La Dino-Dino. Questo singolare intreccio complica le cose anche dal punto di vista della comprensione: esistono, quindi (dal 1966) due Fiat Dino, a motore anteriore, poi nel 1967 arriva la Dino (inteso questa volta come marchio) 206 GT, che monta lo stesso motore della cugina Fiat, ma con 20 CV in più, per un totale di 180. Lo stile della nuova nata, opera di un Aldo Brovarone in particolare stato di grazia, è uno dei più belli mai definiti dalla Pininfarina. Motore a parte, tra la Dino-Dino e la Fiat Dino non c’è un solo bullone in comune: le Fiat sono a struttura portante, hanno la carrozzeria di acciaio e il ponte posteriore rigido con balestre, mentre la Dino è di alluminio e ha le sospensioni a quattro ruote indipendenti. Il dépliant della Casa ne presenta in modo inequivocabile la natura border line: "Minuscola, scattante, sicura… quasi una Ferrari". Anche cara, come una Ferrari: costa infatti 4,95 milioni di lire, contro i 3,65 della Fiat.

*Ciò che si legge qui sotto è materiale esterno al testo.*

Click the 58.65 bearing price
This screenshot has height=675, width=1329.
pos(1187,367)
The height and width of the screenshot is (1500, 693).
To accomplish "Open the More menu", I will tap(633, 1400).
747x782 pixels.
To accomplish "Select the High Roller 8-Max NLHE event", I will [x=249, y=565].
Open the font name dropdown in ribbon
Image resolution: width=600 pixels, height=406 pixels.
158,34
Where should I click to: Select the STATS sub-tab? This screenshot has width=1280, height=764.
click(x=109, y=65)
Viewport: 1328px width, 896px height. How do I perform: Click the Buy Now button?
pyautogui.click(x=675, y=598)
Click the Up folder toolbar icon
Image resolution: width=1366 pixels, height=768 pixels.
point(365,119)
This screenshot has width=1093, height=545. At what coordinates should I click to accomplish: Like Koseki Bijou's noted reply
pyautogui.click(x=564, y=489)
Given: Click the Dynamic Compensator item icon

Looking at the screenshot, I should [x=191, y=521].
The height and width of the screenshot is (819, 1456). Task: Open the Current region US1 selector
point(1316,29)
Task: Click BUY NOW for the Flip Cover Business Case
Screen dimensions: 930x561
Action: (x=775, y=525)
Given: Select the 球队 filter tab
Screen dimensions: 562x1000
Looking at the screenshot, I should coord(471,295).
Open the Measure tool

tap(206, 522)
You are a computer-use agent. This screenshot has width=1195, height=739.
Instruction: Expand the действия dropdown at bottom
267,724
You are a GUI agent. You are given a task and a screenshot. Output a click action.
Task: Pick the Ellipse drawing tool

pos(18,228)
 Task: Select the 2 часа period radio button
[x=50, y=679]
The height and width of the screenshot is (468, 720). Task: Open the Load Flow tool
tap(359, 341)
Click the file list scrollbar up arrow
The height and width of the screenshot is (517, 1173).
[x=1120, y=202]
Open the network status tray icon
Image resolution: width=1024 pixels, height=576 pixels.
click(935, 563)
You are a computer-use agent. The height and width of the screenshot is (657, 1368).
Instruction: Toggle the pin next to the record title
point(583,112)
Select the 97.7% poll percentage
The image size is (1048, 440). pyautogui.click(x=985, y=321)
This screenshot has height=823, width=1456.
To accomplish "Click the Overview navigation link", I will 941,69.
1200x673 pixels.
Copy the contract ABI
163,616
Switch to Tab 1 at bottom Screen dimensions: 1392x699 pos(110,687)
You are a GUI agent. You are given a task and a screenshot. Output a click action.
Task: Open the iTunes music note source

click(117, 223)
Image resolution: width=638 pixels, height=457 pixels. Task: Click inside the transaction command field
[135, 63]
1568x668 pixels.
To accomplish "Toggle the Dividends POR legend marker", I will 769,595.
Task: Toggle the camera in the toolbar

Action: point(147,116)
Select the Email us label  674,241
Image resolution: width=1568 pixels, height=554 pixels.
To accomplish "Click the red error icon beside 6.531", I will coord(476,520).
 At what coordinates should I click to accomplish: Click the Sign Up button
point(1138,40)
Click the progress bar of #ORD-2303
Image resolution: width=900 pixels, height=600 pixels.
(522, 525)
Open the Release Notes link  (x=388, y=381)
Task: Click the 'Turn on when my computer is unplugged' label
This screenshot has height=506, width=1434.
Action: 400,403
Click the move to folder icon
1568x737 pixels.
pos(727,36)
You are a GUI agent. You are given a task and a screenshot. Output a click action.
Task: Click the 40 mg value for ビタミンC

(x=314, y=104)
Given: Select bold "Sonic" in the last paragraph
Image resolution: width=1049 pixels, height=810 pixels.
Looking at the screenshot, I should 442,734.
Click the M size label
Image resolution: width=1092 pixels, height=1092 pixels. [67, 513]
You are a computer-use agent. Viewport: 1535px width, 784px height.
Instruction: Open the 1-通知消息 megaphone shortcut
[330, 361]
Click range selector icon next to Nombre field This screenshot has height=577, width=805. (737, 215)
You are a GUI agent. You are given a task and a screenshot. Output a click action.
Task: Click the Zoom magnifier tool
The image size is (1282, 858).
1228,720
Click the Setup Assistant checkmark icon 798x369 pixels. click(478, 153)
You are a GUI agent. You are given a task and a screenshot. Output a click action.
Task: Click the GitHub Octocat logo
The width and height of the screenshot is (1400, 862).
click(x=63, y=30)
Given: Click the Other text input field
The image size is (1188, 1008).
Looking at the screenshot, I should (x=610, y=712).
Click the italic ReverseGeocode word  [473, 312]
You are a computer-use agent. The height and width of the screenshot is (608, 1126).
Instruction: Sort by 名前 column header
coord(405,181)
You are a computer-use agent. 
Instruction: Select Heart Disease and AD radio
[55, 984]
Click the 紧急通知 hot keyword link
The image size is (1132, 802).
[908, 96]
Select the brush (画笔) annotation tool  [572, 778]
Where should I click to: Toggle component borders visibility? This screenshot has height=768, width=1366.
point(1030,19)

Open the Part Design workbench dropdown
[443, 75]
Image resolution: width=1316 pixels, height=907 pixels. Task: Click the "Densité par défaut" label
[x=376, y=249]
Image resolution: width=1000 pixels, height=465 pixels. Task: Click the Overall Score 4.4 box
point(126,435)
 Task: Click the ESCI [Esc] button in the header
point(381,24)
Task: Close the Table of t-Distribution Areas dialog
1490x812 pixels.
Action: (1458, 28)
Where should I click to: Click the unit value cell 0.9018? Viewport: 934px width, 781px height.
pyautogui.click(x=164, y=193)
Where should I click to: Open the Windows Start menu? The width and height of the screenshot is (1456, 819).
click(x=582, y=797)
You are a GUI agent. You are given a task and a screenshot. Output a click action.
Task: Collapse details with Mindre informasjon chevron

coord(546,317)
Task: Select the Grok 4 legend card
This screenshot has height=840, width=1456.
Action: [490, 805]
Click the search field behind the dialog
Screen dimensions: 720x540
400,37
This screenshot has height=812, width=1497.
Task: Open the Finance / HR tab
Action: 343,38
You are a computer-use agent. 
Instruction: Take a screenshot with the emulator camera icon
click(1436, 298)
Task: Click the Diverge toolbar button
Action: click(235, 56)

L’evoluzione. Nell'aprile 1969, dopo appena 153 esemplari prodotti, la 206 GT lascia il posto alla 246 GT (2.4 litri, 195 CV). Esteticamente cambia pochissimo, anche se in realtà ha il passo allungato di 6 cm e, cofano anteriore a parte, è ora tutta di acciaio. Sarà l’auto di Tony Curtis in "Attenti a quei due". A gennaio e a luglio 1971 ulteriori piccoli affinamenti danno origine alle serie L e M; nel 1972 alla coupé si affianca la 246 GTS con carrozzeria targa, che continuerà sino a luglio 1974 (la coupé era uscita di produzione già a gennaio dello stesso anno). Mentre il motore della 246 GT/GTS viene ripreso sulla Lancia Stratos, la Dino continua la sua corsa con la 308 GT4 disegnata da Bertone, con un motore V8 di tre litri che poi, per ragioni fiscali, verrà ridotto a 2.000 dando origine, nel 1975, alla 208 GT4. I due modelli continueranno, in parallelo, sino al 1980. Ma dal 1976, per assecondare le richieste del mercato americano, la Dino viene declassata a modello e sulla carrozzeria compaiono cavallini rampanti e scritte Ferrari.

Il futuro. Negli ultimi tempi quello di un possibile ritorno della Dino (verosimilmente, come mezzo secolo fa, sotto forma di brand autonomo) è un tormentone ricorrente, la cui veridicità è tutta da verificare, ma che ha fondate ragioni di autenticità: in questi anni tutti i marchi premium e luxury stanno allargando verso il basso la propria soglia d’accesso per aumentare il fatturato e nella galassia FCA ci sono le tecnologie (segnatamente, il V6 biturbo dell’Alfa Romeo Giulia Quadrifoglio) per motorizzare una baby Ferrari che potrebbe costare meno di 130 mila euro, andando quindi a competere direttamente con la Porsche 911 e collocandosi ben al di sotto dei quasi 200 mila euro oggi necessari per acquistare una Portofino, ovvero la più piccola delle Ferrari attualmente a listino.